La mayoría de las lesiones de polea aislada se pueden tratar con éxito de forma conservadora. Este tratamiento consiste en una inmovilización de 10-14 días con férula palmar (articulación metacarpofalángica en flexión e interfalángicas en extensión o leve flexión) y fisioterapia temprana en la que se incluyen ejercicios de ganancia de rango de movimiento que inicialmente se harán con la férula. Una vez estos resultan indoloros, entre la semana 6 y 8, se puede iniciar el entrenamiento isométrico en tabla de presas con protección de la polea, usando taping en 8 o en H. Tras esta progresión, a los 3-6 meses, se puede iniciar paulatinamente un regreso a la escalada siempre y cuando los agarres se realicen sin dolor. 4,5.

Luego empieza el tratamiento terapéutico. Será sobre cuatro semanas de ejercicios de movilidad con mínimas cargas en casa. La vuelta a la escalada será progresiva, llevando al menos tres meses.

Si es la rotura es múltiple, seguramente haya que realizar una cirugía. También es posible que toque pasar por quirófano si la cicatriz de una polea que rompió roza con el tendón flexor, causando sinovitis. Tras la operación, se recomienda comenzar con ejercicios de movilidad pasiva.

¿Cómo prevenir las lesiones de poleas?

Aquí van algunos consejos para prevenir la lesión de tus poleas:

  • Alterna el tipo de agarre. Varía de sectores y de tipo de roca. No repitas demasiadas veces los movimientos de un bloque o una vía.
  • No aprietes las presas en exceso.
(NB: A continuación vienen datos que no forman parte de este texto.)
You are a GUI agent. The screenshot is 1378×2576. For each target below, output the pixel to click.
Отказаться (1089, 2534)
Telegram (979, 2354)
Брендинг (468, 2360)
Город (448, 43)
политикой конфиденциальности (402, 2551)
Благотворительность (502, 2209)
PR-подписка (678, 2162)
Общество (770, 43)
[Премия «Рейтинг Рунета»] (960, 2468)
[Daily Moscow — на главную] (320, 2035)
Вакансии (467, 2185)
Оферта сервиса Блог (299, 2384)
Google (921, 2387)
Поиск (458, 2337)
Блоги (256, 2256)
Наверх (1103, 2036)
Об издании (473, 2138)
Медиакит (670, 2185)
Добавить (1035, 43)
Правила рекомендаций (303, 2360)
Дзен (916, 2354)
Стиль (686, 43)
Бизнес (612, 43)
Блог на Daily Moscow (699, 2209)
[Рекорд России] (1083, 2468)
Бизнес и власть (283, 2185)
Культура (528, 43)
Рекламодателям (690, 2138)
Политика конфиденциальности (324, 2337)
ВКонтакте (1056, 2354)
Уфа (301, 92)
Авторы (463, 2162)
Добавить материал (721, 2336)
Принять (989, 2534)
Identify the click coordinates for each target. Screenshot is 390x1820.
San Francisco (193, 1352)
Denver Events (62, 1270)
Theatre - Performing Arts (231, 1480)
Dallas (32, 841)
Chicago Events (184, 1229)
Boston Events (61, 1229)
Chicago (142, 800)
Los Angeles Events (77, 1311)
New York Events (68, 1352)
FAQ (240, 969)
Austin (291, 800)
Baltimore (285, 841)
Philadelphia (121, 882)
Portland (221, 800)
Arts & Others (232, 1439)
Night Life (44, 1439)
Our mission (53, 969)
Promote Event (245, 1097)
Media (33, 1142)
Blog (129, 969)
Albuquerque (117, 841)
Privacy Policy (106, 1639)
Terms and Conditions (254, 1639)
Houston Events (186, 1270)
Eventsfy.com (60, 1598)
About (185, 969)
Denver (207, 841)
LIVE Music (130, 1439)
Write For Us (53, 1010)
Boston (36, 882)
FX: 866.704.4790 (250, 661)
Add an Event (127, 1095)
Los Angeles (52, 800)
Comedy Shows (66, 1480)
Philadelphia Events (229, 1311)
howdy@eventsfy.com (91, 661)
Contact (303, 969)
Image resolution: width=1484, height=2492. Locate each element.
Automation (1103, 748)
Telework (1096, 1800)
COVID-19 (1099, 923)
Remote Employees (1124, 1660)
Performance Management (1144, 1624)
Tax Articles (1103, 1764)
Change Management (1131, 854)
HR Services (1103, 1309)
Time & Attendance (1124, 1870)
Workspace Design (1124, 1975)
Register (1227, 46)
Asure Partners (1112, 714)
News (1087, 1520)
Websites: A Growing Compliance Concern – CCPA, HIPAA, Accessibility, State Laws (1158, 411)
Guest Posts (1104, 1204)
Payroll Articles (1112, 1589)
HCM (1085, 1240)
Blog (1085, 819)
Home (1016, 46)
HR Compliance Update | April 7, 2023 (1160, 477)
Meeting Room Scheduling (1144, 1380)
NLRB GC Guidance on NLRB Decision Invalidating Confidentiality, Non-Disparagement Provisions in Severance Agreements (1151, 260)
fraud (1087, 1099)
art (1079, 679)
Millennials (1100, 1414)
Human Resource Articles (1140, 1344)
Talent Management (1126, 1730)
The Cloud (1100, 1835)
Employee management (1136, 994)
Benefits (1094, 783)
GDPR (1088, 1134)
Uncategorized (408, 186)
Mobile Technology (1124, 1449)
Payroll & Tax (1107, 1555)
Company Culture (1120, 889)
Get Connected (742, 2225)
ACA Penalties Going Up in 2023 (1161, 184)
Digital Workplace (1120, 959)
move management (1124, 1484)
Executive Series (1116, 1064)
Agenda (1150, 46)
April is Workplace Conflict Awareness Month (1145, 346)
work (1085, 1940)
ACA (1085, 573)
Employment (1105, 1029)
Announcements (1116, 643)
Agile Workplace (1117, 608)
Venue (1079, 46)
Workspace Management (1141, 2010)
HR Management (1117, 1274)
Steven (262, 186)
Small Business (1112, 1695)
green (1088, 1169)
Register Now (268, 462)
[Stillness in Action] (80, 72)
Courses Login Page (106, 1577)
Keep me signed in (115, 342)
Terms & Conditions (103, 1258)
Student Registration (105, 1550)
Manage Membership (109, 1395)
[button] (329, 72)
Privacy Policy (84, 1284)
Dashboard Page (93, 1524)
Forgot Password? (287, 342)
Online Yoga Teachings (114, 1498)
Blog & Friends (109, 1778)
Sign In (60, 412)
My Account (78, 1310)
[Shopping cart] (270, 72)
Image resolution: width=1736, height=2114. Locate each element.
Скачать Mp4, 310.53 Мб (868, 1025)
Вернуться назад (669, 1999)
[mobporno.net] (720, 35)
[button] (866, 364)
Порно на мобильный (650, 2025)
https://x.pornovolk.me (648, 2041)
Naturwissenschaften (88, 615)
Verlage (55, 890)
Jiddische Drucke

Aprende a escalar con la mínima fuerza necesaria y ayúdate de una buena técnica de pies.
  • Usa el agarre en arqueo solo cuando sea inevitable y prioriza el agarre en extensión.
  • Usa herramientas de entrenamiento adecuadas a tu nivel.
  • Cuando se te resbale un pie, suelta la presa y déjate caer. Es difícil pero también es lo más seguro.
  • No varíes la posición de tus dedos sobre la presa mientras estás arqueando.
  • Haz siempre un calentamiento adecuado, incluso entre escaladas.
  • Entrena tus dedos de manera habitual, por ejemplo con suspensiones.
  • Programa periodos de descarga. Una semana cada mes permitirá a tu cuerpo asimilar la carga.